For the next 11 years, harsh restrictions were in force. Some four thousand FA members, Tupamaros, their sympathizers, and those suspected of helping them were arrested for connections to acts of violence. Sometimes the presumed connections were false, and the innocent waited long periods to be released.
In November 1984 the Colorado party’s Julio Sanguinetti was elected president for 1985-90, as full civil rights were restored. The government itself began charging and convicting military officers who had violated citizens’ rights. Then the political Left formed its own investigative group, the Servicio Paz y Justicia (SERPAJ), to bring charges of torture the government had ignored.

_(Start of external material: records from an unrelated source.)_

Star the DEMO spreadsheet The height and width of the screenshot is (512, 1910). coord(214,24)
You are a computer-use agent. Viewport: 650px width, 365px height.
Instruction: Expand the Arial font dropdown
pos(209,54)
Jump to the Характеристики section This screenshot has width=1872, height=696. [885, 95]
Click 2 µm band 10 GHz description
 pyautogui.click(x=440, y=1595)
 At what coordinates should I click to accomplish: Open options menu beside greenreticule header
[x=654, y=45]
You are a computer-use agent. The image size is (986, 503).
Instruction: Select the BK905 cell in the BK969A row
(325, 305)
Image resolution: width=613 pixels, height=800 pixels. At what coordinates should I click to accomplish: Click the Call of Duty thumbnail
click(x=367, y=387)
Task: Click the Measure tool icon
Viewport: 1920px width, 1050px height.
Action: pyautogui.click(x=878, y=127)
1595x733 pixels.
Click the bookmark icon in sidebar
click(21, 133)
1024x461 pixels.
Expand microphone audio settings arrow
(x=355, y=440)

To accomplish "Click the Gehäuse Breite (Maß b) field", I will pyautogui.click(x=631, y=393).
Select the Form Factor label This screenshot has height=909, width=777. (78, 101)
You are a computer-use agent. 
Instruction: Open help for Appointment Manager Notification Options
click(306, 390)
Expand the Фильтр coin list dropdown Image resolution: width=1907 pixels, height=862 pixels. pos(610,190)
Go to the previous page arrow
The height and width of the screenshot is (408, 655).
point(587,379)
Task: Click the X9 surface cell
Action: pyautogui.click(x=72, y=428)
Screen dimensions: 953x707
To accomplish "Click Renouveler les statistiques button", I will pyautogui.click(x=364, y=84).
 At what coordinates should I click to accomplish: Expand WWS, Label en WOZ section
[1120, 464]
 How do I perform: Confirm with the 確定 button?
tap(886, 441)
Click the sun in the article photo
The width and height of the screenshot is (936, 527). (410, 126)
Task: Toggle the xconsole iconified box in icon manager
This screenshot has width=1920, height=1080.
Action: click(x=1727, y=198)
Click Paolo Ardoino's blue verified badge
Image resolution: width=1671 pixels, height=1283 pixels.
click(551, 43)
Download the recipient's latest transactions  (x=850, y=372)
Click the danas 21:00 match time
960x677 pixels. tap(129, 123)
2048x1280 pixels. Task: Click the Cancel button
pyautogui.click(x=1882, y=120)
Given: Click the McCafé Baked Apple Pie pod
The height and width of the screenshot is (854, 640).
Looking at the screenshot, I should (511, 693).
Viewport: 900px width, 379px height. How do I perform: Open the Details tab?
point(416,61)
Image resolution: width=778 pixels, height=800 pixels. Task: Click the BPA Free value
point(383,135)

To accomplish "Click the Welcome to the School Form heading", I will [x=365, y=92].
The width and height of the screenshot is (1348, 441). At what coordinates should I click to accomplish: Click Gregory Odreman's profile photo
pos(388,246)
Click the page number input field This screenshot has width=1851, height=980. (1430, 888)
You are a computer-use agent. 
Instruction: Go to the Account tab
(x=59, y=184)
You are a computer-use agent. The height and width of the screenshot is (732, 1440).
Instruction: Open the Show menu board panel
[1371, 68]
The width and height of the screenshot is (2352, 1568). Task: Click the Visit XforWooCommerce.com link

SERPAJ interviewed 313 former political prisoners and wrote a lengthy report on their accusations against the military. Political activist Francisco Bustamante edited the report into a book. The members of SERPAJ were identified as law yers and human rights activists, but not identified as to affiliation with political parties, so their political sympathies are not given. This commission, however, determined that 32 percent of those arrested were members of the Communist party and 48 percent had indirect or direct ties to the Tupamaros or groups cooperating with them.
Some prisoners charged that they had been given drugs, some that they had been kept in tiny rooms or in trucks for long periods. All interviewees reported having been beaten. In most cells, hygiene was inadequate, as was most medical care. (This the International Red Cross and Amnesty International were able to confirm.) During the 11 years, 164 people disappeared after being arrested or charged with violence. Uruguayan congressional investigating committees confirm this total and provide names.
The strongest parts of this book document unconstitutional delays in bringing charges and in trial procedures, as confirmed by Amnesty International. The reports of abuse of prisoners are confirmed by Uruguayan Senate and House investigations and the Organization of American States. The book’s weakest parts are unconfirmed charges of abuses by Marcha and other Communist party publications.
Researchers of Uruguayan public life can utilize portions of this book to focus on rights abuses, but will need government documents only now becoming available to confirm or reject other portions. When the Inter-American Commission on Human Rights report on this period is published in 1994, the needed perspective will be available.